Newsletter company Substack, which reportedly struggled to fundraise last year amid a broader downturn in the tech market, wants its next round of financing to come directly from its pool of writers.
Substack most recently raised money in 2021 in a $65 million Series B round led by venture capital firm Andreessen Horowitz, at a nearly $600 million valuation. It’s now seeking $5 million directly from its writers, who publish free or paid newsletters through the platform, to join in the action and get equity in the company they rely upon.
For a company like Substack, $5 million isn’t much runway. But it could give writers—who already rely on Substack to pay their bills—enough equity to spout the service’s gospel across the internet media landscape.
“We’re doing this because the dynamics of a platform like Substack change if the people who are building their businesses on it are owners of it too,” the co-founders wrote on their website. “And we’re doing it because it not only provides something good for our company but also presents an opportunity for the people who use Substack to participate in the benefits that come from building this network—including the financial upside.”
Substack is accepting investments of $100 or more through the crowdfunding platform Wefunder. At the time of this writing, it had already gathered about $2.4 million.

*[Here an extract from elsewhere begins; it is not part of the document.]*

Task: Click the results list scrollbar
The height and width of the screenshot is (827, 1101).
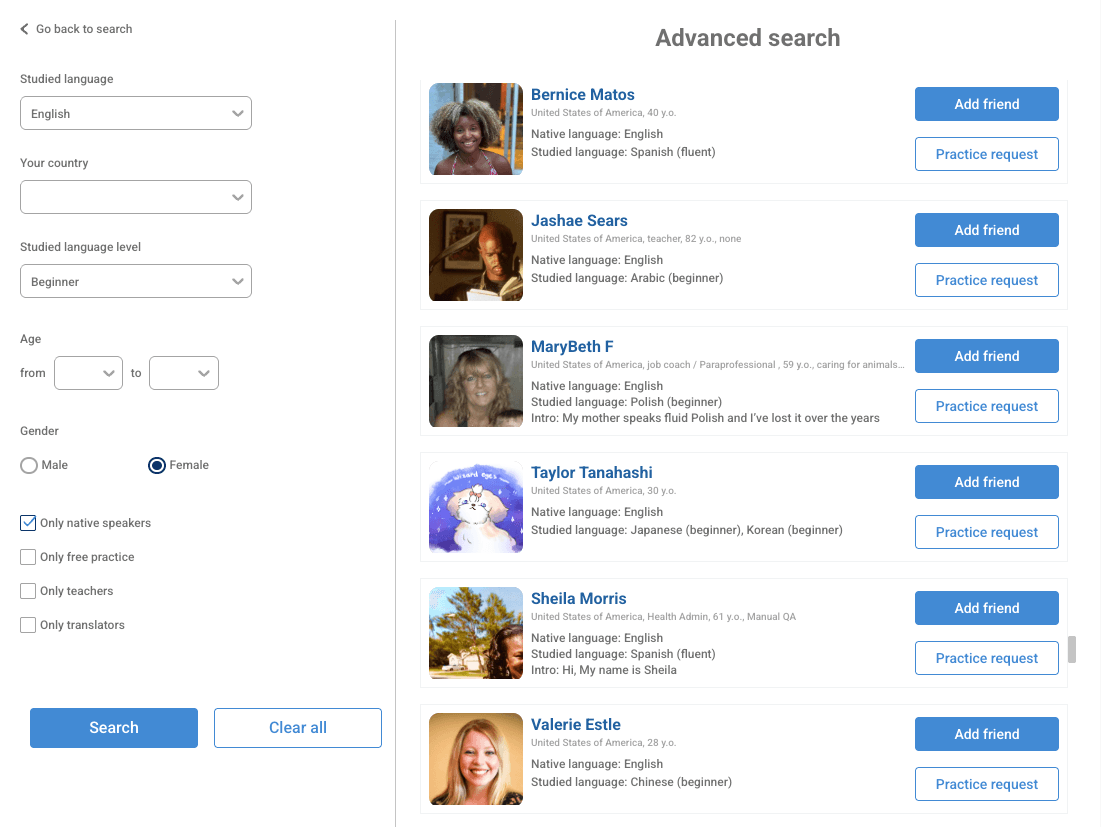Action: click(x=1072, y=649)
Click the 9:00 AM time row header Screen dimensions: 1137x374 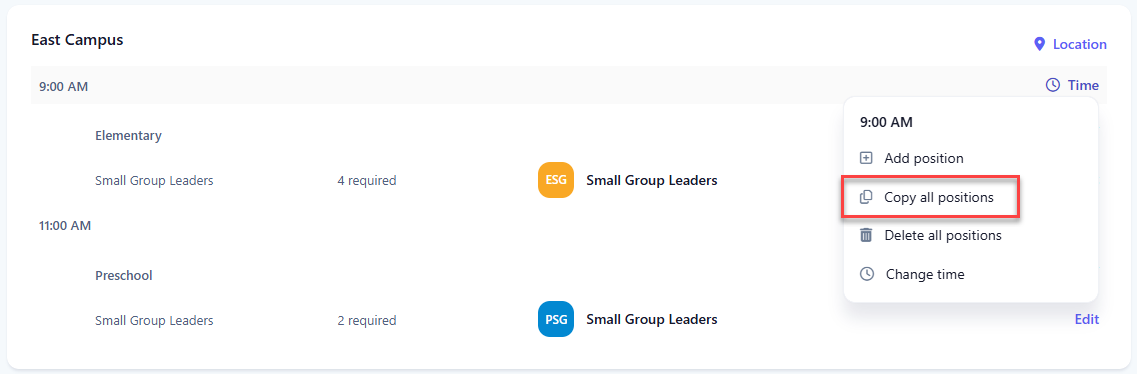pos(568,86)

Some writers are already investing
Eric Newcomer, a former Bloomberg reporter who has amassed hundreds of thousands of subscribers for his eponymous newsletter about startups and venture capital, pledged $5,000, which he called a “minuscule sum” in a post explaining his decision to invest.
“While I already have plenty of financial exposure to Substack’s performance just by dint of running my business on Substack’s platform, I’m eager to have a chance to show my support,” Newcomer wrote, saying the 10% cut that Substack takes from his subscription revenue is his real investment in the company.
Newcomer also mentioned another upside to investing: “As part of raising the crowdfunding money, Substack will have to reveal its audited financials.”
The writer Bill Bishop contributed $25,000 on top of a previous $100,000 investment, Axios reported, noting that Bishop is “leading the round” that includes advice writer Heather Havrilesky and entrepreneur and business writer Anthony Pompliano.
An SEC rule change made this crowdfunding possible
Substack says it originally wanted to engage writers as part of its Series B round, but that proved difficult at the time. However, in 2021, the US Securities and Exchange Commission’s regulation crowdfunding rules changed. The SEC increased the limit at which startups can crowdfund without registering with it from $1.07 million to $5 million in a given 12-month span.
Helen Tobin, a spokesperson for Substack, said that because of the “positive response” the announcement generated, it has changed its fundraising goal from an initial $2 million to $5 million, the legal maximum under the new SEC rules.
Substack does, of course, offer a caveat for writers looking to double down on their reliance on the company. “We want to make it clear, however, that just because you can invest in Substack, it doesn’t mean you should,” the co-founders cautioned. “Investments are risky.”